Cinéma

Cinéma : « Mektoub, my love », une ode au désir signée Abdellatif Kechiche

« Mektoub, my love : canto uno », le sixième film d'Abdellatif Kechiche sort ce mercredi 21 mars. © Pathé Distribution

Avec « Mektoub, my love : canto uno », son sixième film sorti ce mercredi, le cinéaste Abdellatif Kechiche brosse un hymne à la vie et au désir… surtout masculin.

Pas de dossier de presse, un réalisateur qui refuse les interviews, une bande-son qui n’apparaît pas au générique car toujours en négociation de droits, une date de diffusion en salle longtemps restée confuse… C’est peu de dire que le nouveau Kechiche intriguait. Dès les premières minutes du long-métrage, première partie d’un diptyque annoncé, on est fixé. On suit Amin (Shaïn Boumedine), de retour à Sète, dans le midi de la France, et qui, arrivé devant la maison de son amie d’enfance, Ophélie (Ophélie Bau), entend des halètements. Il glisse un œil inquisiteur par la fenêtre et l’aperçoit avec son cousin Tony (Salim Kechiouche), elle à quatre pattes, lui derrière elle, s’agrippant à ses hanches.

N’importe quelle autre production du moment s’arrêterait là. Mais Abdellatif Kechiche reste de longues minutes dans la chambre avec ce couple jeune, beau, nu, tremblant de plaisir. Caméra à l’épaule, cadre vacillant comme ces amoureux clandestins, il filme en gros plan son torse musclé à lui, ses fesses et seins généreux à elle, leurs lèvres qui se cherchent, leurs corps mêlés. Il prend le temps de fixer le désir physique, dans une des scènes charnelles les plus crédibles qu’il nous ait été donné de voir au cinéma.
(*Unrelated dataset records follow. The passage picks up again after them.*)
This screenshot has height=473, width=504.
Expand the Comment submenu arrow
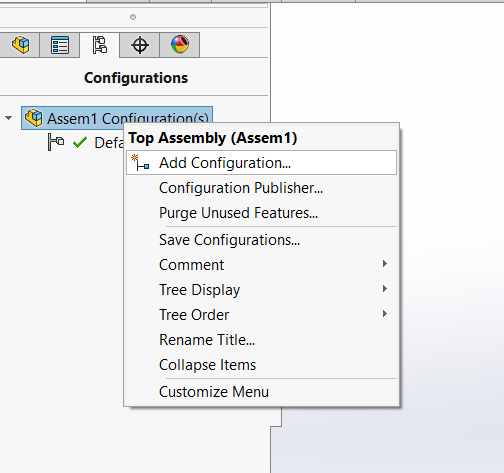pyautogui.click(x=385, y=264)
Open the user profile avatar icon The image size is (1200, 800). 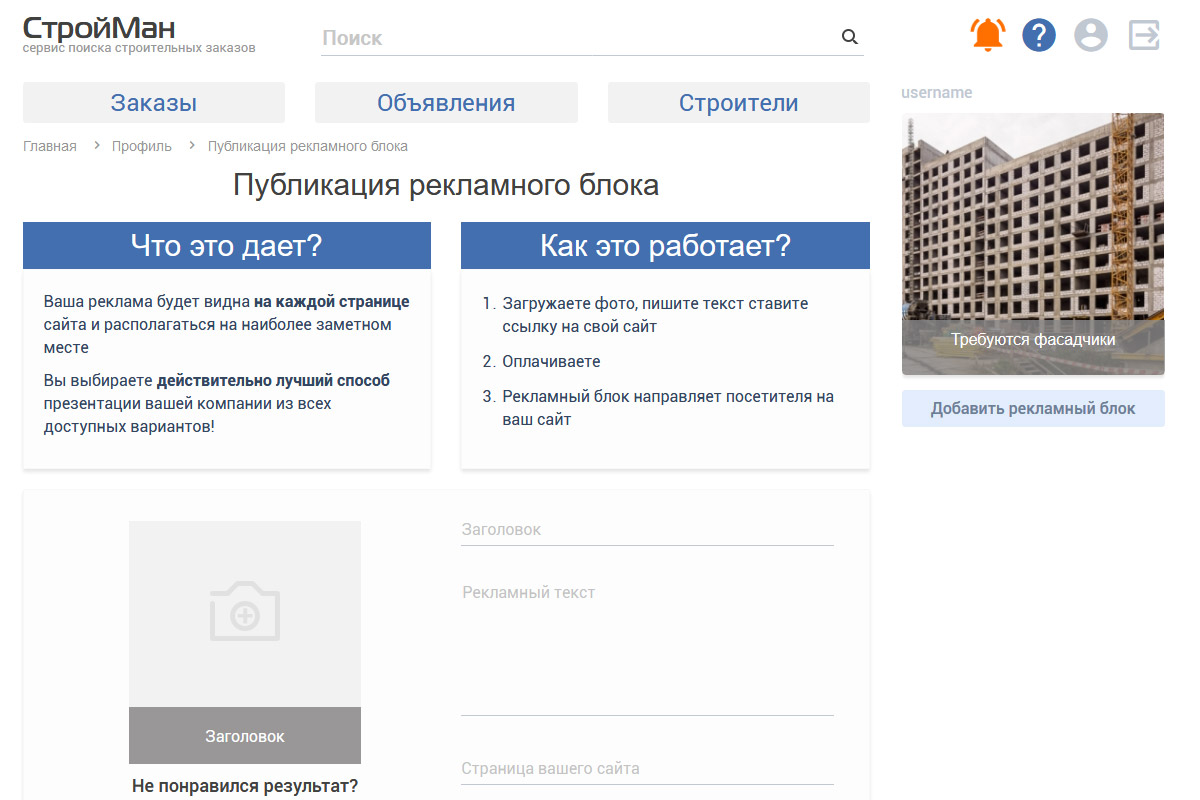click(1091, 36)
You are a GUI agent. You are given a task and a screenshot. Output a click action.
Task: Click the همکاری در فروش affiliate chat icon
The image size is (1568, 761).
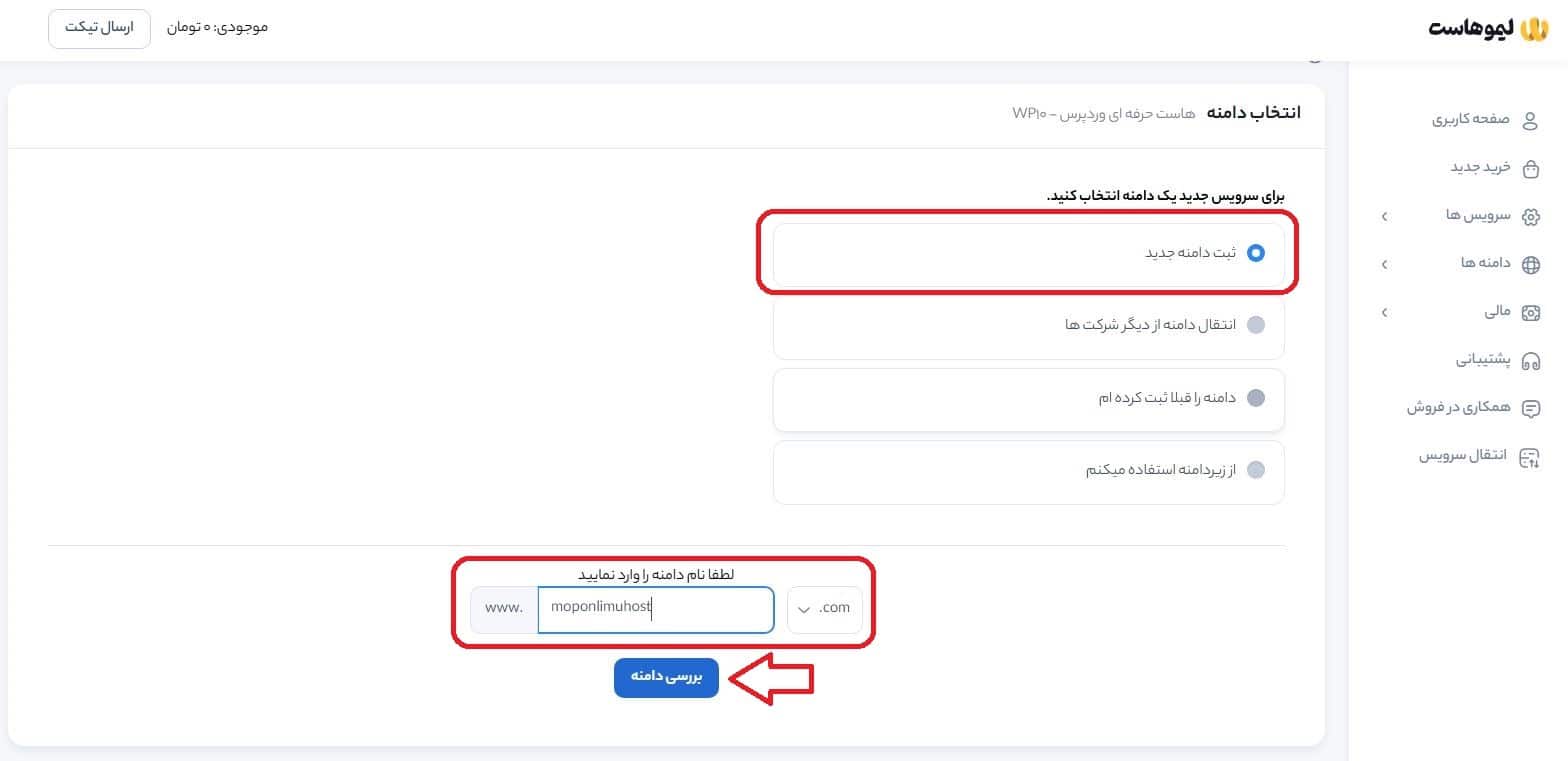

La suite, sur plus de deux heures, n’est qu’une variation (géniale) autour de ces quelques minutes.

Enfer sensuel

Mektoub, my love, adaptation très libre du roman du Français François Bégaudeau, La Blessure, la vraie (éd. Verticales), se situe donc sur la côte méditerranéenne en 1994. Mais le film ne s’appuie ni sur une retranscription appuyée de la période ni sur la description de la petite communauté tunisienne de Sète.

Amin, cherchant vainement à conquérir Ophélie, se condamne à rester voyeur dans les bars, en boîte, sur la plage

Le retour d’Amin, réalisateur en devenir (tiens, tiens), est un prétexte pour peindre les émois amoureux au sein d’une bande de copains, les jalousies, les commérages, et surtout livrer une ode au désir assouvi… ou inassouvi, car Amin, cherchant vainement à conquérir Ophélie, se condamne à rester voyeur dans les bars, en boîte, sur la plage.

 

Le tout dans cet enfer sensuel, voire sensoriel, du Midi, où le soleil, l’eau, le vent caressent les corps, collent les tissus à la peau, exaltent la douceur des courbes. Des courbes, précisons-le, essentiellement féminines. Le réalisateur, visiblement dans sa période Renoir (grand amateur de beautés callipyges), zoome surtout sur les jeunes filles, multipliant les plans sur les postérieurs avec une complaisance parfois gênante.

Passions juvéniles

Pourtant l’ensemble reste jubilatoire, voire orgasmique, car le cinéaste réussit à nous faire (re)vivre l’insouciance et les passions juvéniles. Son film ne se regarde pas, il se traverse. Nous sommes éclaboussés quand les jeunes se bagarrent dans la mer, accrochés à la minijupe de Hafsia Herzi se déhanchant sur une barre de pole dance…

Et derrière la légèreté apparente du propos percent une gravité, un mystère au sens religieux du terme, avec des scènes surprenantes, comme la naissance d’agneaux filmée au soleil couchant avec une grâce mystique et poignante.